Laura no pudo contener un gemido cuando chupó su dedo con languidez.  

El tercer plato fue una obscenidad: un chocolate negro derretido que Adrián vertió lentamente sobre fresas y luego sobre el hueco de su clavícula, limpiándolo con la lengua en largas lamidas que la hicieron cruzar las piernas.  

—El postre se sirve en la cocina —susurró él al oído, mordiendo el lóbulo—. Solo para invitados especiales.

El calor de los fogones era nada comparado con el que ardía entre sus piernas. Adrián la sentó sobre la mesa de acero inoxidable, apartando utensilios con un brazo mientras el otro la desnudaba.  

—Quiero probarte —gruñó, arrancando su tanga con los dientes—. Cada centímetro.  

Su boca fue un incendio: primero en sus pechos, mordisqueando los pezones hasta hacerla arquearse; luego descendiendo por su abdomen mientras sus dedos la abrían, preparándola para su lengua.  

—Dios, qué dulce eres —murmuró contra su sexo, haciendo vibrar cada sílaba—. Más que mis postres.  

Laura gritó cuando esa lengua experta encontró su clítoris, dibujando círculos precisos como si midiera ingredientes. Sus manos se aferraron a su pelo, empujándolo más contra ella mientras las caderas perdían el ritmo.  

—No, no aún —la apartó, dejándola al borde—. El plato fuerte viene ahora.  

Adrián la giró boca abajo sobre la mesa, levantándole las caderas. El sonido de su cremallera fue el preludio de algo más grueso, más caliente que su lengua.  

—Mira cómo entras en mí —ordenó, guiando su mano hacia atrás para que sintiera su empuje inicial—. Toda.  

El grito de Laura rebotó en las paredes de acero cuando la llenó de un solo movimiento. Adrián cocinaba como hacía el amor: con precisión brutal, cada embestida calculada para rozar ese punto que la volvía loca.  

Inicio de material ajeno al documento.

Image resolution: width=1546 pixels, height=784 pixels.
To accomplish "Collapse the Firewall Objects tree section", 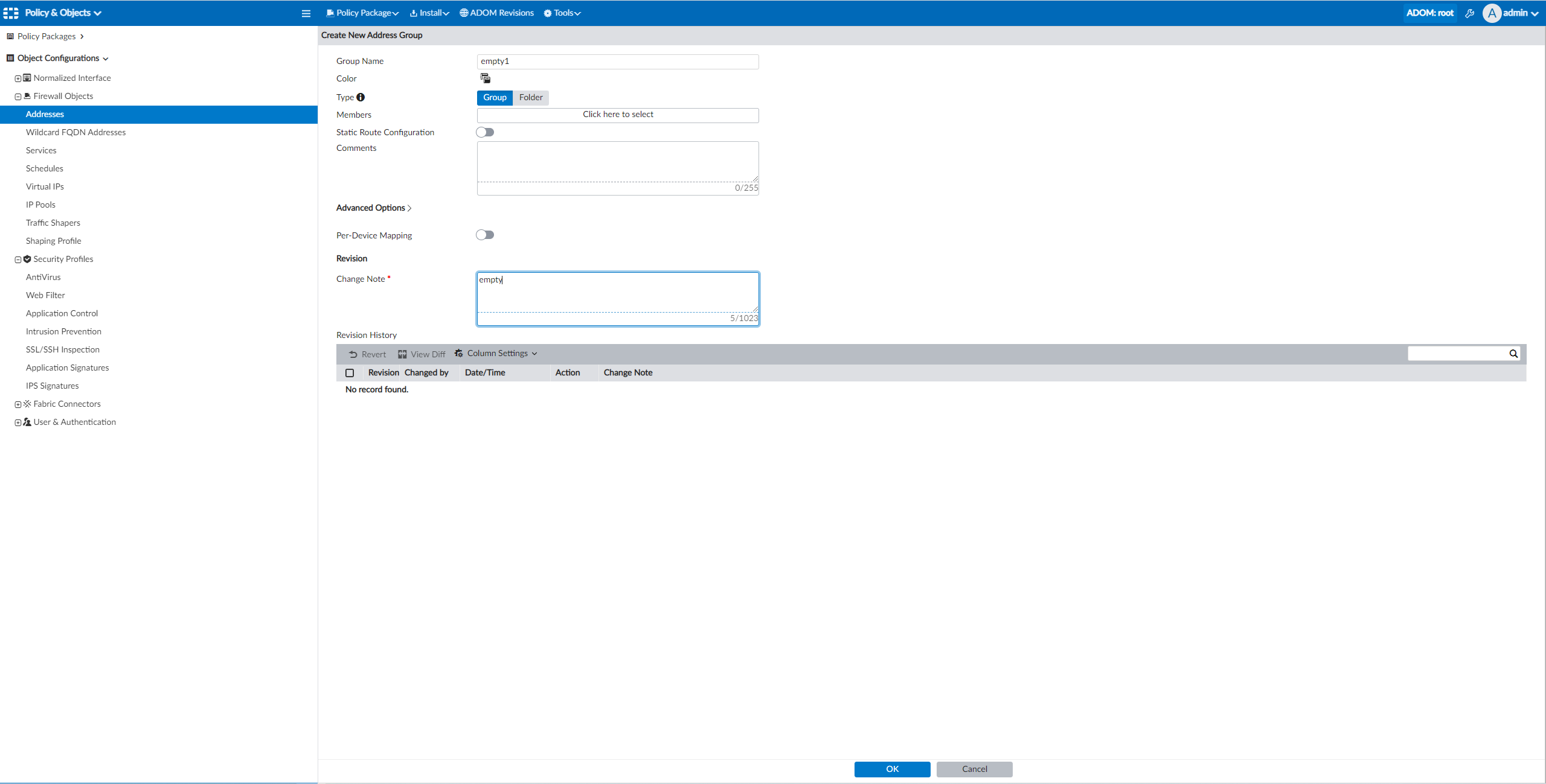I will 18,95.
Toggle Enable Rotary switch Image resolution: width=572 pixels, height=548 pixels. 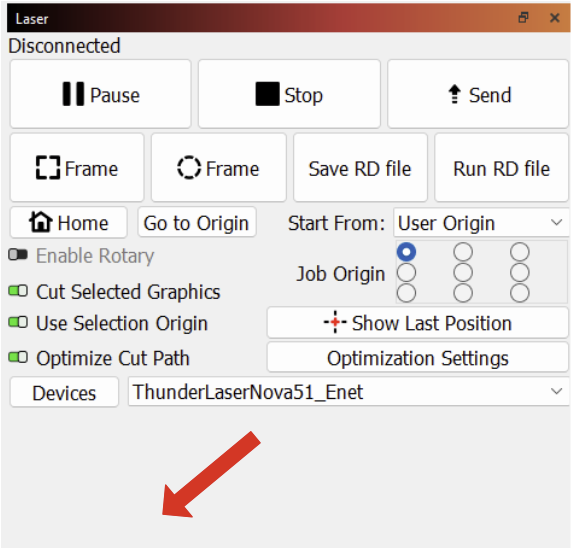coord(18,255)
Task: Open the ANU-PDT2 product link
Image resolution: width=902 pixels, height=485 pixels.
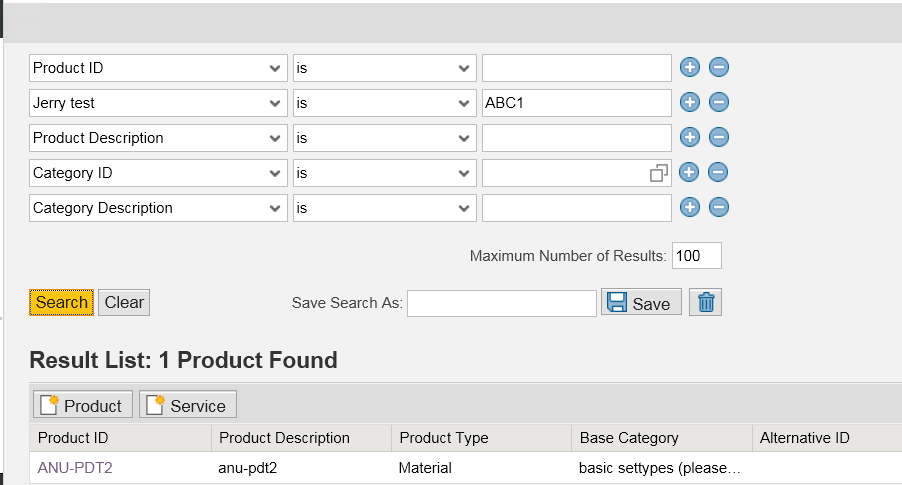Action: click(75, 468)
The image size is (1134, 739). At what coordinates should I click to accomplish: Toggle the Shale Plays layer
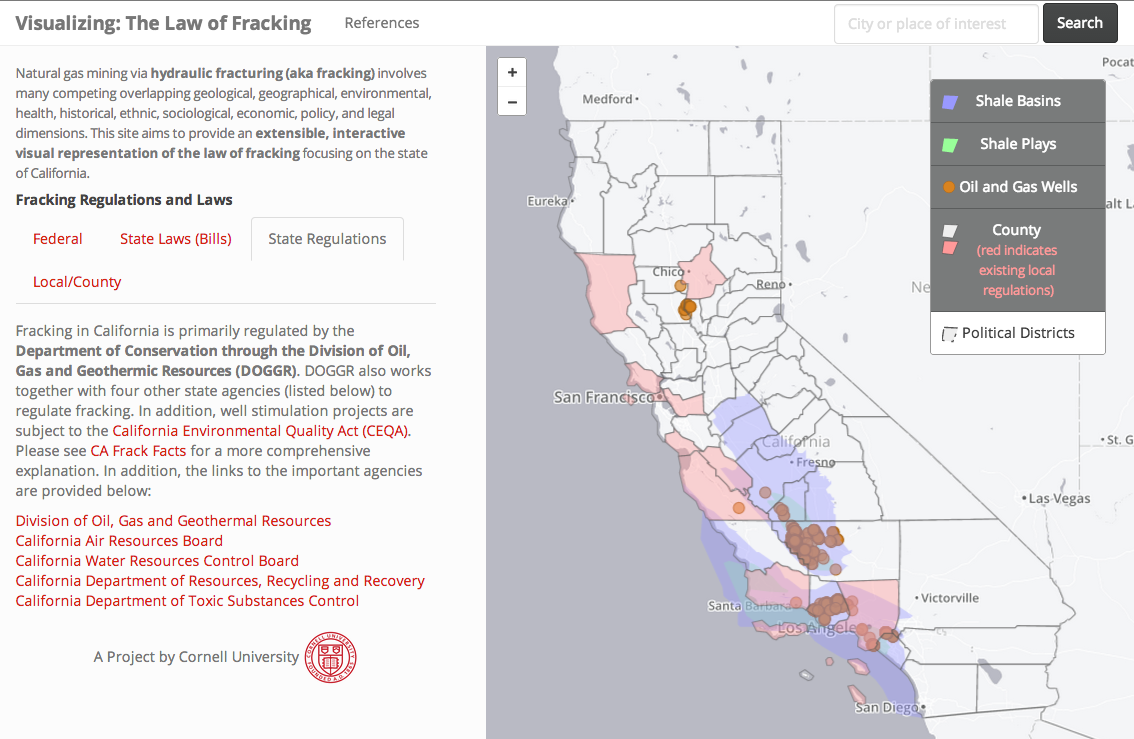click(1018, 144)
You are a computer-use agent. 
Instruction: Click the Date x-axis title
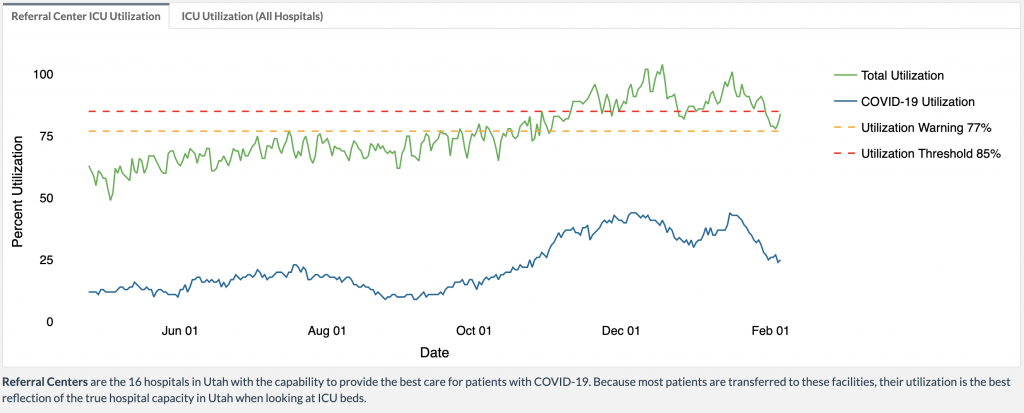pos(434,353)
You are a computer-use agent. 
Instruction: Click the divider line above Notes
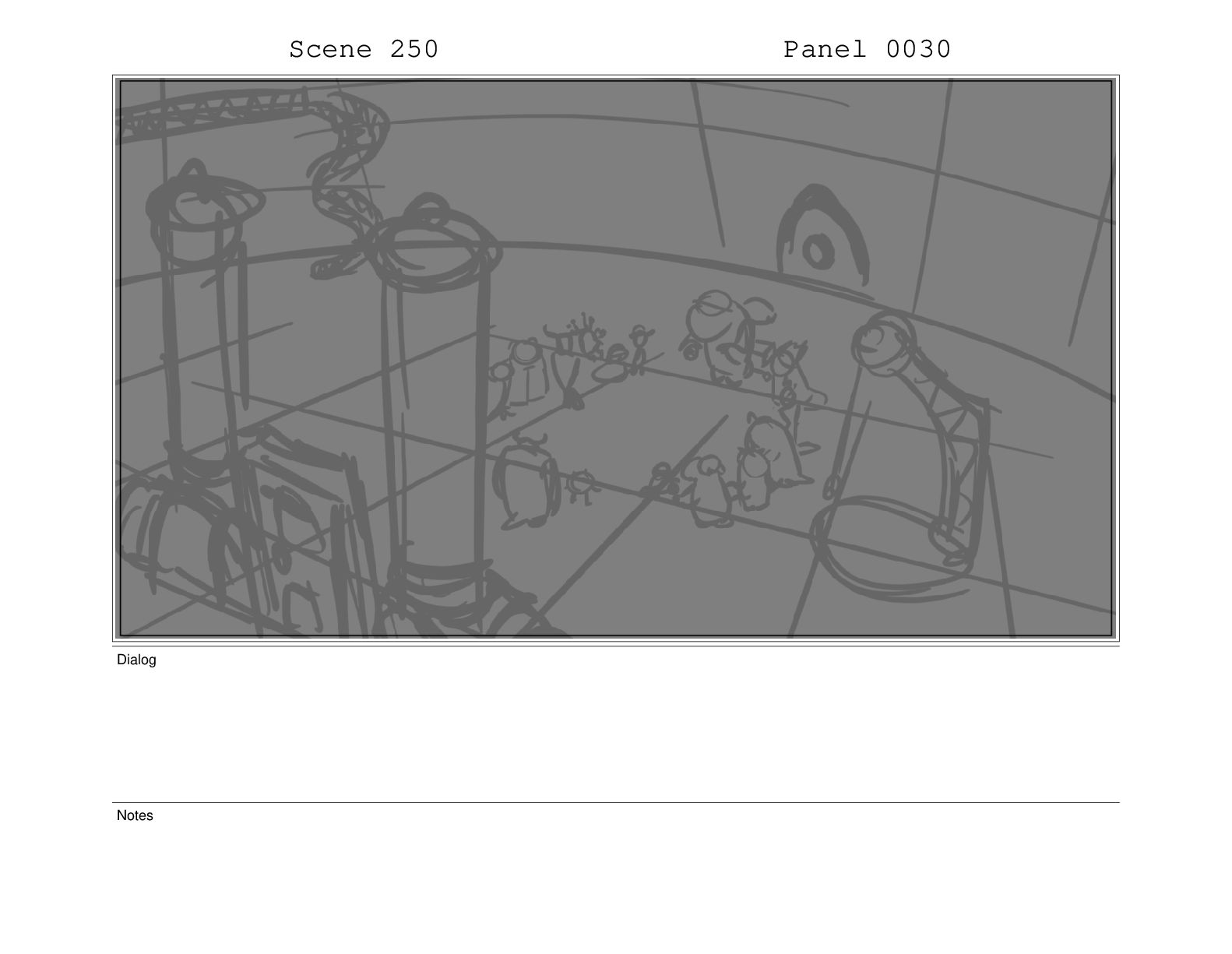pyautogui.click(x=615, y=802)
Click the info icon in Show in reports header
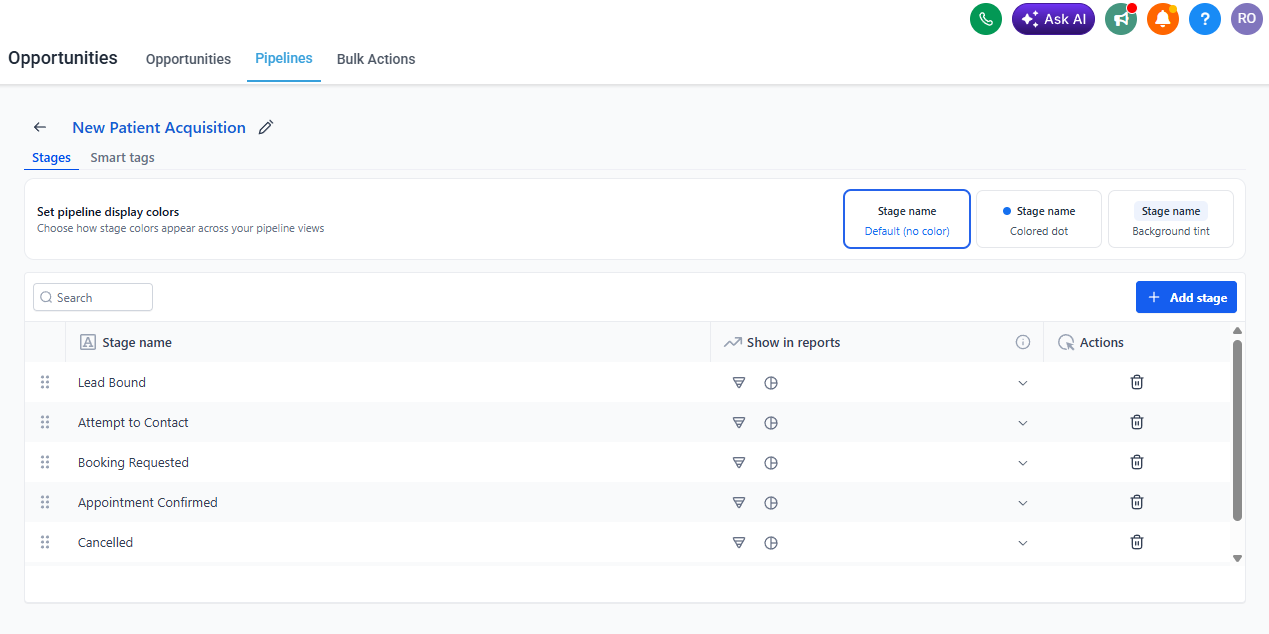The height and width of the screenshot is (634, 1269). point(1023,342)
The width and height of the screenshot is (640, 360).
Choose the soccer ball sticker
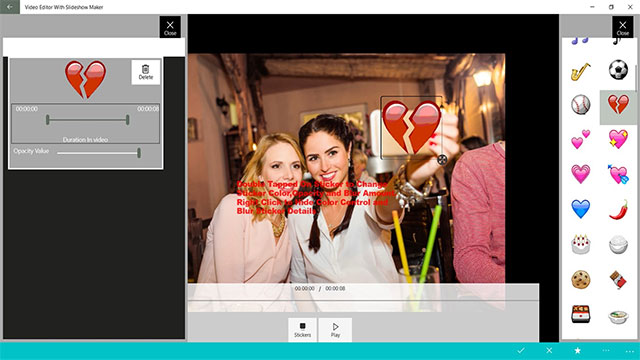(x=618, y=69)
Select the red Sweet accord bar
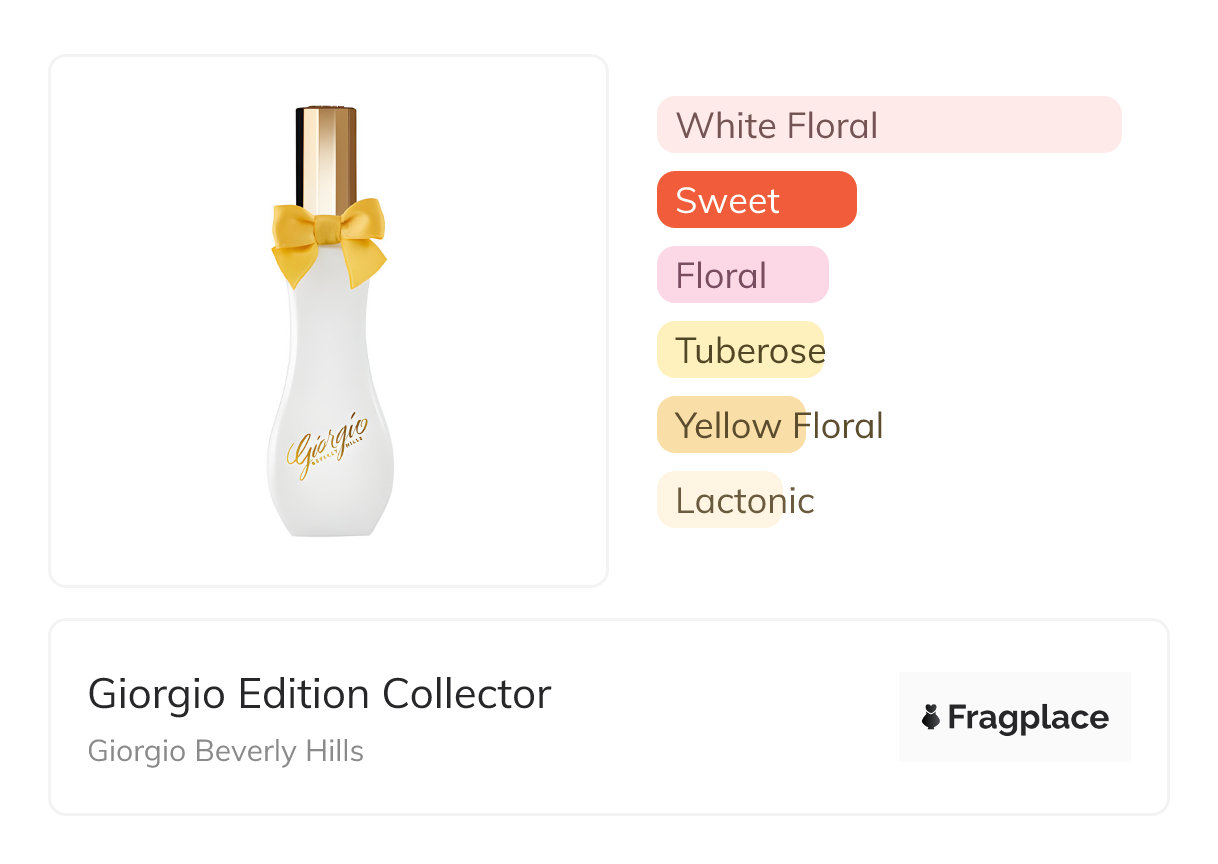Screen dimensions: 1218x864 pyautogui.click(x=756, y=200)
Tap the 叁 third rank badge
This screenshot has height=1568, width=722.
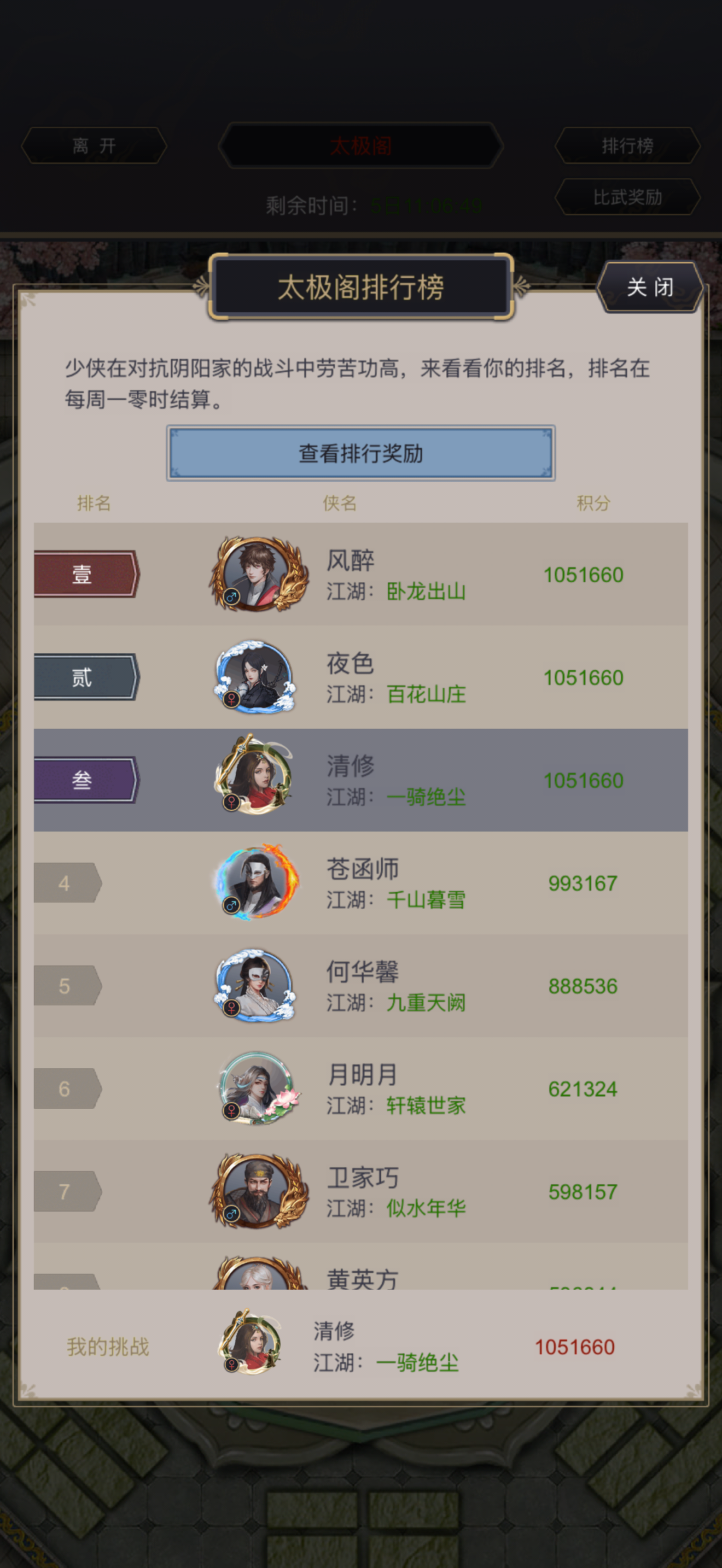pos(86,780)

—Esta es mi salsa secreta —jadeó, sacándola casi por completo antes de volver a clavarse—. ¿Te gusta?  

Laura respondió con un chorro de placer que mojó sus muslos y la mesa. Adrián maldijo, acelerando el ritmo hasta que sus propios gruñidos se mezclaron con los de ella.  

—Dentro —suplicó Laura—. Quiero tu...  

El orgasmo los envolvió en un éxtasis pegajoso: chocolate fundido mezclado con el sudor de sus cuerpos, las marcas de sus dedos grabadas en las caderas de Laura y su semilla goteando entre sus muslos.  

En la madrugada, Laura despertó en la cama de Adrián (arriba del restaurante), con su lengua limpiando restos de crema batida de su ombligo.  

—Vuelve mañana —susurró él—. Te mostraré cómo se prepara el soufflé.

Y cuando sus dientes cerraron sobre su muslo interno, Laura supo que este menú tendría muchos repetidores.